LOUIS SCOTT JONES, PLAINTIFF,
v.
MICHAEL B. MUKASEY, ATTORNEY GENERAL, UNITED STATES DEPARTMENT OF JUSTICE, DEFENDANT.



The opinion of the court was delivered by: Ellen Segal Huvelle United States District Judge

MEMORANDUM OPINION AND ORDER

Plaintiff applied for a Special Agent position with the Federal Bureau of Investigation ("FBI"), and he received a conditional offer of employment in 1999. The FBI thereafter rescinded its offer, which it now claims was the result of plaintiff's failure to adequately disclose information about his 1982 encounter with the police. In 2003, plaintiff sued alleging disparate treatment and disparate impact based on race in violation of Title VII of the Civil Rights Act of 1964, 42 U.S.C. § 2000e et seq. Plaintiff's claims were dismissed without prejudice because he had failed to exhaust his administrative remedies. See Jones v. Ashcroft, 321 F. Supp. 2d 1, 12 (D.D.C. 2004) ("Jones I"). Plaintiff has now refiled his lawsuit, and upon the completion of discovery, defendant has moved for summary judgment. With respect to the disparate treatment claim (Count II), defendant argues that plaintiff failed to exhaust his administrative remedies and has failed to rebut the FBI's legitimate reasons for rescinding its offer. With respect to the disparate impact claim (Count I), defendant again argues exhaustion, as well as standing, and in his reply, he raises for the first time a challenge on the merits insofar as he argues that plaintiff has failed to rebut the FBI's showing of business necessity by demonstrating the existence of an alternate employment practice that would meet the employer's legitimate needs without a similar discriminatory effect. Plaintiff opposes defendant's motion and has moved to strike defendant's belated attack on the disparate impact claim. As explained herein, defendant's motion for summary judgment will be denied, and the plaintiff's motion to strike will be granted.

BACKGROUND

I. FACTUAL BACKGROUND

A. Plaintiff's Application

Plaintiff first applied for a Special Agent position with the FBI in 1995. Jones I, 321 F. Supp. 2d at 3. This first application was rejected, but when plaintiff reapplied in 1999, he advanced to the next phase of the process, which included a series of tests and a panel interview. Id. On October 18, 1999, the FBI extended a conditional offer to plaintiff contingent upon successful completion of a physical examination, polygraph examination, background investigation, and an overall determination that plaintiff would be a "suitable" agent. Id. at 3-4.

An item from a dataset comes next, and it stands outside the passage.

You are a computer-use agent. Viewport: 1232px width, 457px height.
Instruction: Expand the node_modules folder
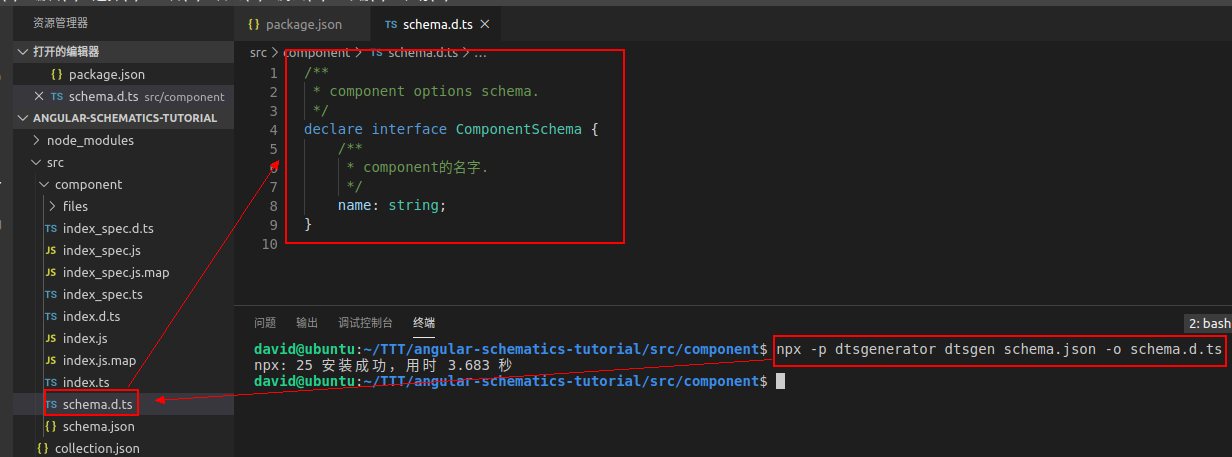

Plaintiff completed the FBI's Application for Employment, which is commonly known as the "FD-140." Section IX of the FD-140 is labeled "Court Record" and asks the applicant the following:

Have you ever been arrested or charged with any violation, including traffic, but excluding parking tickets? . . . If so, list all such matters even if not formally charged or no court appearance, or found not guilty, or matter settled by payment of fine or forfeiture of collateral. (Def.'s SJ Mot., Exh. 6 at 4.)

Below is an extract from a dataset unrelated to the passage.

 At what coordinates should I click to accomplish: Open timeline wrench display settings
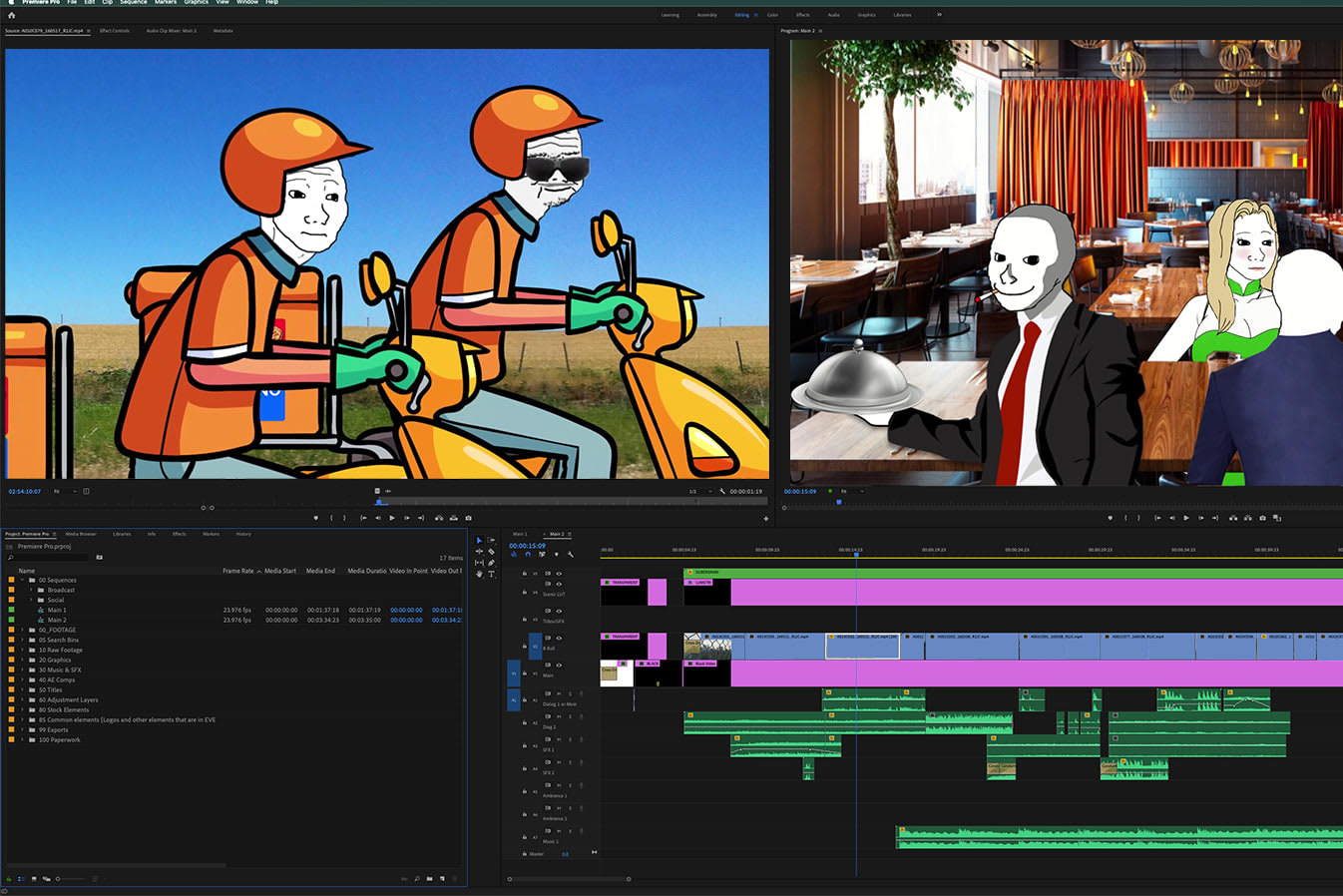570,555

Two incidents in plaintiff's past became relevant to his application. First, on September 4, 1982, plaintiff was detained by the police and received a citation for a traffic offense. Jones I, 321 F. Supp. 2d at 4 n.1. While plaintiff had previously disclosed this incident when he applied for a security clearance in 1986, he acknowledges that he failed to do so on his FD-140, and he is unable to recall whether he discussed it during his personnel security interview. (Pl.'s Resp. to Def.'s Facts ¶¶ 12-13, 17, 20.)*fn1 However, plaintiff subsequently mentioned the 1982 incident during his second polygraph test. (Pl.'s Resp. to Def.'s Facts ¶ 21.)

The second incident occurred on February 14, 1984, when plaintiff was charged with disorderly conduct by undercover police officers. (Def.'s SJ Mot., Exh. 6 at 4.) According to plaintiff, the officers failed to properly identify themselves, dragged him and a friend from a car while using racial epithets, and punched and kicked him while he was on the ground. (Pl.'s Opp'n, Exh. 22 at 2; Pl.'s Facts ¶ 28.*fn2 ) This case was dismissed, and plaintiff paid $50 for court costs even though there was no finding of probable cause. (Id.) Plaintiff disclosed this incident on his FD-140. (Def.'s SJ Mot., Exh. 6 at 4.)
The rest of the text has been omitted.